---- Dataset content
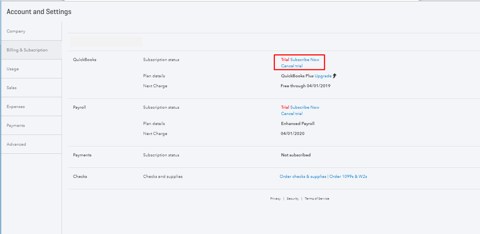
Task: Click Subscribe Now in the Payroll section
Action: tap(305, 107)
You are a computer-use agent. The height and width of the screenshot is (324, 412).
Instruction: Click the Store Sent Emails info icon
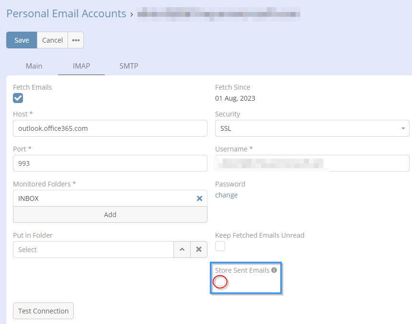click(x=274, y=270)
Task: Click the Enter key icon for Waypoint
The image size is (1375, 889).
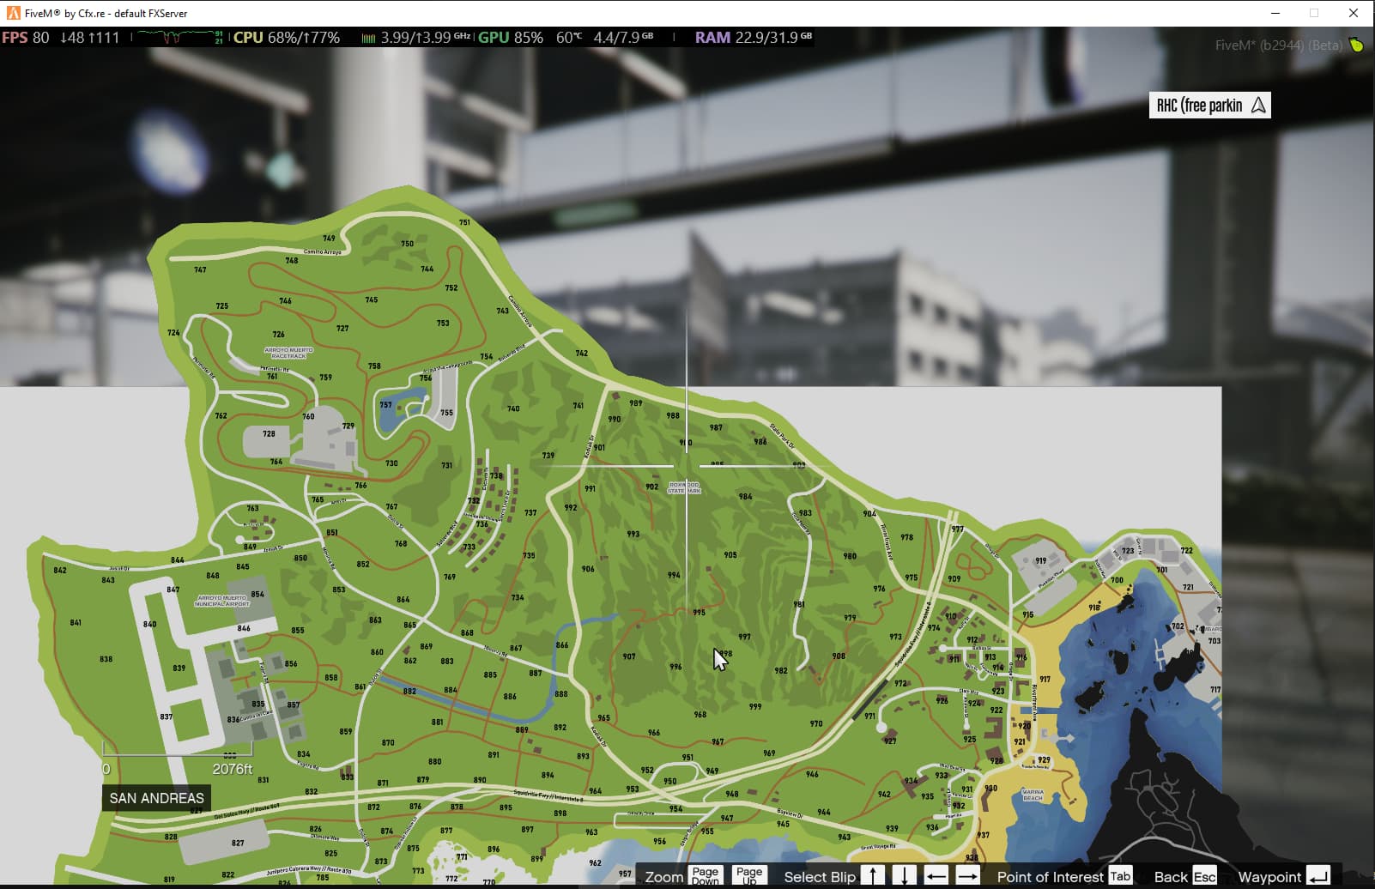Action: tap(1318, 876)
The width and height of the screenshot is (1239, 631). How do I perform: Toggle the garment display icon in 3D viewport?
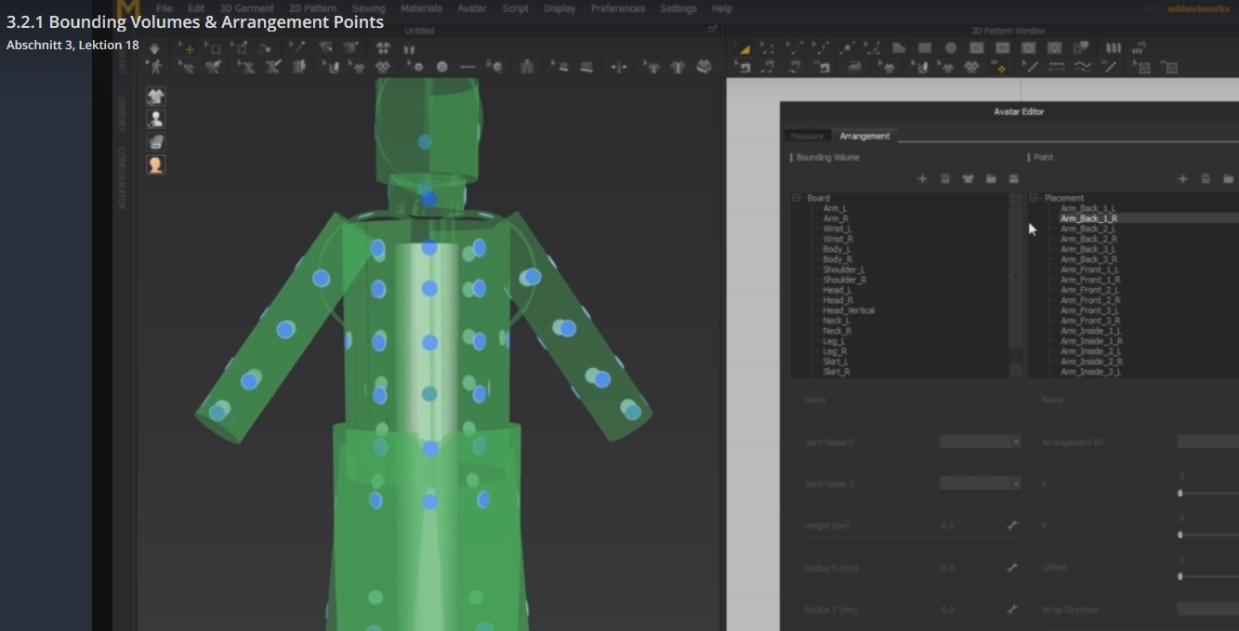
--------
Exercise brief -> Beginning with the line containing "You are a computer-use" and ending with the last line of the data above, repeat each line exactly. Include no pictures and no other lines.

The completed task ->
You are a computer-use agent. The height and width of the screenshot is (324, 412).
Instruction: Click the Store Sent Emails info icon
click(x=274, y=270)
Task: Click the Enter key icon for Waypoint
The image size is (1375, 889).
Action: tap(1318, 876)
The width and height of the screenshot is (1239, 631). How do I perform: Toggle the garment display icon in 3D viewport?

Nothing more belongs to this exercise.